Text for analysis START

Sunday, August 23, 2020

Rockin' in the Days of Confusion # 2035 (starts 8/24/20)

    This week we manage to squeeze 15 tracks (a new record for Rockin' in the Days of Confusion) into two sets. Starting off on a mildly humorous note with Dr. Hook and the Medicine Show's most famous recording, we quickly shift to more serious stuff with Joy Of Cooking's cover of Blind Lemon Jefferson's Bad Luck Blues and Savoy Brown's Flood In Houston before moving in a more eclectic direction. A trio of tunes from solo artists kicks off a slightly more subdued set that includes Led Zeppelin's version of Anne Bredon's Babe I'm Gonna Leave You and the ultimate Beatles' six-part harmony song, Because.

Artist:    Dr. Hook & The Medicine Show
Title:    The Cover Of  "Rolling Stone"
Source:    45 RPM single
Writer(s):    Shel Silverstein
Label:    Columbia
Year:    1972
    Much of the success of Dr. Hook & The Medicine Show can be attributed to one man: Shel Silverstein. In addition to writing nearly every well-known Dr. Hook song, including The Cover Of "Rolling Stone", Silverstein was an accomplished cartoonist, having been published regularly in Playboy since the late 1950s, and prose writer whose works included the children's book The Giving Tree. He also wrote songs for such varied artists as Johnny Cash (A Boy Named Sue), Tompall Glazer (Put Another Log On The Fire) and the Irish Rovers (The Unicorn).

Artist:    Joy Of Cooking
Title:    Bad Luck Blues
Source:    British import CD: Castles
Writer(s):    Blind Lemon Jefferson
Label:    Acadia (original label: Capitol)

Text for analysis END
Supplied information START

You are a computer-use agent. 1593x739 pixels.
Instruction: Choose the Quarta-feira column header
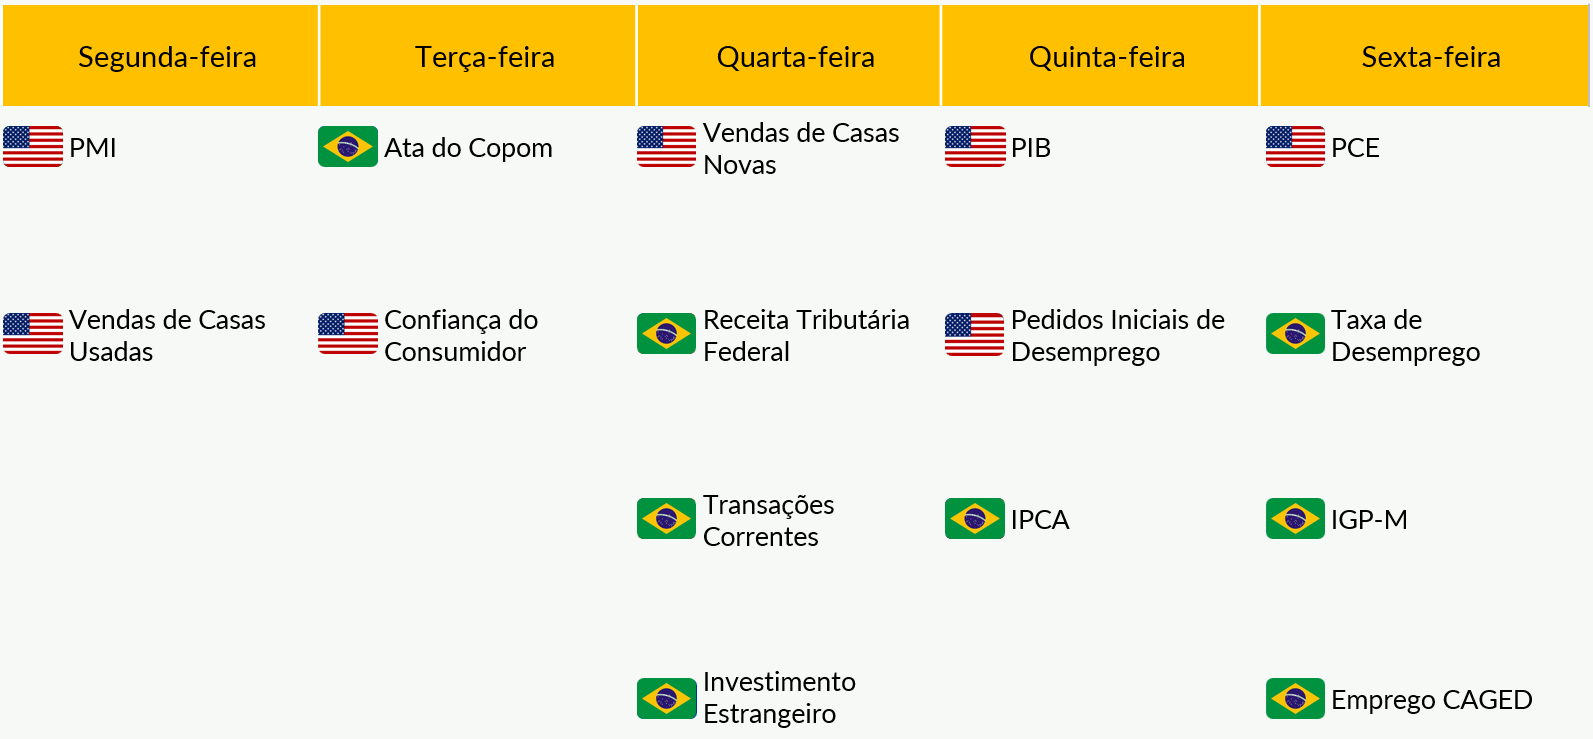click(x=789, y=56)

Supplied information END
Supplied information START

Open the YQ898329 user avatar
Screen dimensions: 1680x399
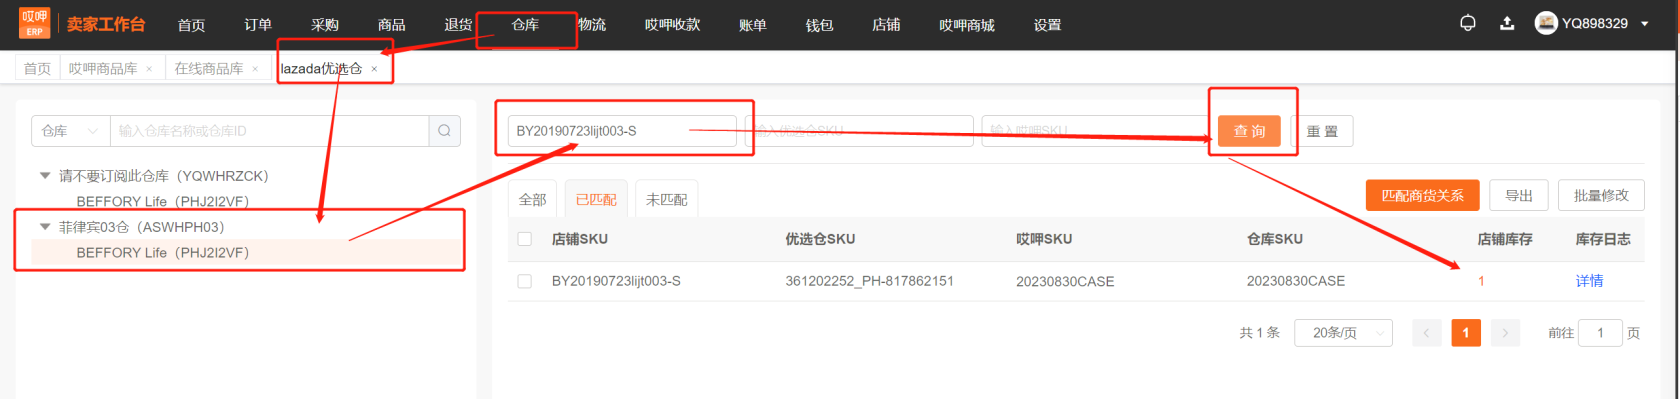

Supplied information END

**Problems to work on**
[A] From the radio playlist post, return everything from "Artist:    Dr. Hook" down to "Rovers (The Unicorn).".
[B] Answer these questions using the radio playlist post:
(i) How many tracks does this week's show fit into its two sets?
(ii) On which label was The Cover Of "Rolling Stone" released?
(iii) Who is credited as the writer of Bad Luck Blues?
[C] List every song that the radio playlist post says Shel Silverstein wrote for artists other than Dr. Hook & The Medicine Show. Give the performing artist for each song.

**Task results**
[A]
Artist:    Dr. Hook & The Medicine Show
Title:    The Cover Of  "Rolling Stone"
Source:    45 RPM single
Writer(s):    Shel Silverstein
Label:    Columbia
Year:    1972
    Much of the success of Dr. Hook & The Medicine Show can be attributed to one man: Shel Silverstein. In addition to writing nearly every well-known Dr. Hook song, including The Cover Of "Rolling Stone", Silverstein was an accomplished cartoonist, having been published regularly in Playboy since the late 1950s, and prose writer whose works included the children's book The Giving Tree. He also wrote songs for such varied artists as Johnny Cash (A Boy Named Sue), Tompall Glazer (Put Another Log On The Fire) and the Irish Rovers (The Unicorn).

[B]
(i) 15
(ii) Columbia
(iii) Blind Lemon Jefferson

[C]
A Boy Named Sue (Johnny Cash)
Put Another Log On The Fire (Tompall Glazer)
The Unicorn (the Irish Rovers)